Collected data:
====

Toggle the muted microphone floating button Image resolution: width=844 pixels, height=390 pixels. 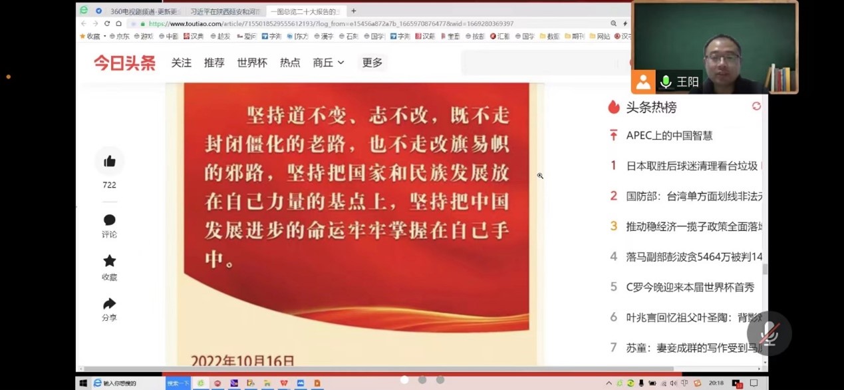[x=769, y=333]
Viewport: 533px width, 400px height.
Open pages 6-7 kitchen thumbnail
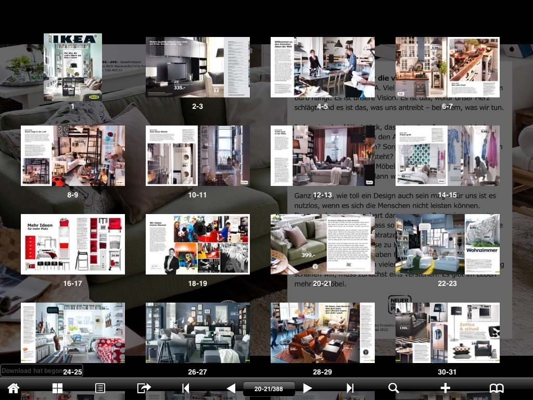point(448,67)
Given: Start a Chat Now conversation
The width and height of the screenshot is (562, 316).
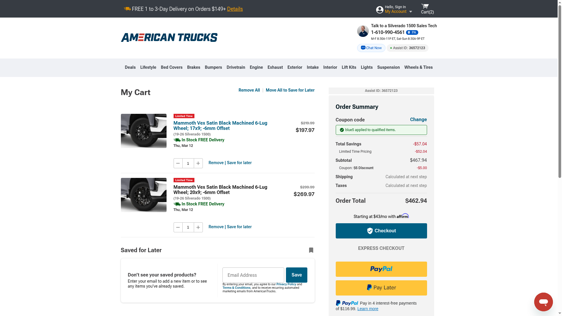Looking at the screenshot, I should pos(371,48).
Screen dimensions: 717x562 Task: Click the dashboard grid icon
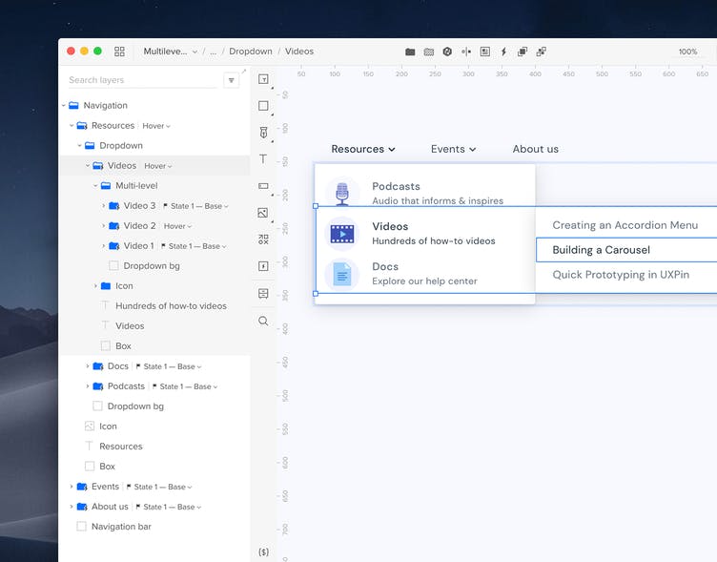(x=119, y=52)
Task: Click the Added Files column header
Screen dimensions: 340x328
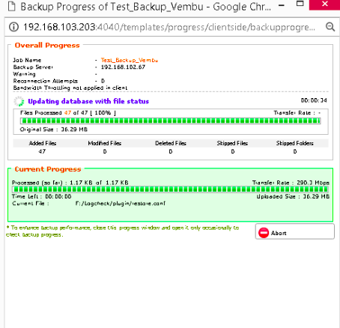Action: click(x=43, y=143)
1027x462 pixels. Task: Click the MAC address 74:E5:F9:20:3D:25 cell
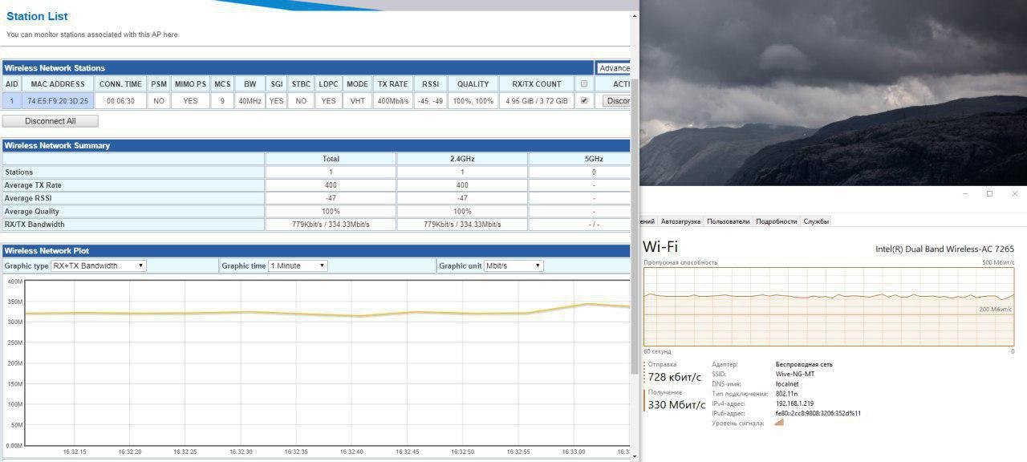click(x=58, y=101)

====

### Exercise details
Return exactly, and only, the lines that run from the line containing "Screen dimensions: 340x328" to the last line of the entries above, both ends included, with pictures left out.

### Answer to the problem
Screen dimensions: 340x328
Action: click(x=43, y=143)
1027x462 pixels. Task: Click the MAC address 74:E5:F9:20:3D:25 cell
click(x=58, y=101)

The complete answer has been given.